Monday, December 13th 2010
AMD Cayman Taken Apart, PCB Pictured
We've seen quite a few pictures of the AMD Radeon HD 6970 from its exterior, including some finer details observable. For the first time, we're getting to take a peek inside, thanks to a Chinese website that looks to be auctioning off an HD 6970 ahead of launch for a quick buck, if we're not terribly mistaken. The PCB shot reveals many details about the GPU and its board design:
- To begin with, the GPU indeed has a 256-bit wide memory interface, counting the memory chips on the obverse side, and looking at the size of the GPU package.
- The size of the die, and taken that Cayman is a 40 nm GPU, indicate that Cayman is not much bigger than Cypress, it should be about 400~500 million transistors higher compared to Cypress.
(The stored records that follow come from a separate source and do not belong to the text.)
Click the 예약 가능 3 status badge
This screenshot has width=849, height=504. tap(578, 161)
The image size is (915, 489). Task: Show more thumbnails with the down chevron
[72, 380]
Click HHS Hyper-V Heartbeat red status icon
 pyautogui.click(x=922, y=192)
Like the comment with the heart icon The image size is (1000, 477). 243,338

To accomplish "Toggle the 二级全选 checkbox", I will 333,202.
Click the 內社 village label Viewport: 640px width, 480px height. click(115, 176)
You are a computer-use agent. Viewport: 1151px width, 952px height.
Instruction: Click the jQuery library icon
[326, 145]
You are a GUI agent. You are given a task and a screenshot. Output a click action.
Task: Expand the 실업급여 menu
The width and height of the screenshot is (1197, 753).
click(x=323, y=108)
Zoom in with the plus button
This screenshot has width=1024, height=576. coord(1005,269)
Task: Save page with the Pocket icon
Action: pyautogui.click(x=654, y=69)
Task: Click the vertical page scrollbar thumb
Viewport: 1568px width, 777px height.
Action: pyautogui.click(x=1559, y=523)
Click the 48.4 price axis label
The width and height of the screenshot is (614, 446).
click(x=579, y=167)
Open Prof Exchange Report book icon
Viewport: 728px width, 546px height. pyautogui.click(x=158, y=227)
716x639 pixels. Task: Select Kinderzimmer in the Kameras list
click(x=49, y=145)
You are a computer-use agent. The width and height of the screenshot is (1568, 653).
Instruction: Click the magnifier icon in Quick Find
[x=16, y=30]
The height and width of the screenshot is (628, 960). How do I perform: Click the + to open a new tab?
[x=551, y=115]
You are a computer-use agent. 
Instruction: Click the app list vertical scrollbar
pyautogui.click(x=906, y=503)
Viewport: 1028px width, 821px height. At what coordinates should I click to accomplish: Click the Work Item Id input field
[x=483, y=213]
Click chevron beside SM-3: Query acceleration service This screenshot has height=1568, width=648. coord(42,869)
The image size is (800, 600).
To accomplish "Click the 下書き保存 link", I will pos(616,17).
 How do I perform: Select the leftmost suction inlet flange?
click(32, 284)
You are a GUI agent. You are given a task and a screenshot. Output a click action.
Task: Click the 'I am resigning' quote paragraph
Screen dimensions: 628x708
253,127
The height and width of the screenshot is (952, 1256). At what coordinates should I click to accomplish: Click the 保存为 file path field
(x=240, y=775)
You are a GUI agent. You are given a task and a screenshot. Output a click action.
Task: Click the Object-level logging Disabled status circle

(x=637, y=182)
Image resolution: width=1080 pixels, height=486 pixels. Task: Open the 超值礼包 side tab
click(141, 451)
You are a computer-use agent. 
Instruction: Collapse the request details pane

- Given the roughly 2500 million transistor count, the stream core count of 1536 seems more realistic. AMD is said to be using an architecturally superior VLIW4 stream processor design that increases performance per mm² die area.
- The board uses a high-grade 6+2+1+1 phase digital PWM voltage regulation design, draws power from 8+6 pin power connectors.
- The reverse side of the PCB has no memory chips, so AMD might be using 2 Gbit memory chips to get 2 GB of total memory
37 Comments on AMD Cayman Taken Apart, PCB Pictured
I see only 6+1+1+1:
6× Volterra VT1165SF for vGPU
1× Volterra VT1175SF for vDDCI (GDDR5 memctrl) (near CF fingers)
1× Volterra VT242WF for memory vDD
1× Volterra VT242WF for memory vDDQ
fail for amd fanboys
nice card btw
You either back that up with real info or I'm nailing you to the wall!
Kinda glad they put it back as now hopefully Thermaltake will do a 3rd party VRM cooler for it :). And hopefully some one will do a screw on type ram cooling unless the older 4970\90 one fits.
backplates float my boat.
6pin peg connector +8pin peg connector says enough, that around 300wat with the 75 watts you wil get out of the pci-e 2.0 slot
Another example: ATI Radeon 5670. Some models come with a 6 pin PCIe connector, others don't. It is highly unlikely that a 400sp chip consumes 150w of power.
TL;DR: Maybe AMD wants us to have some more overclocking headroom. But for now, we should wait for some actual reviews before we go calling this a GTX 480.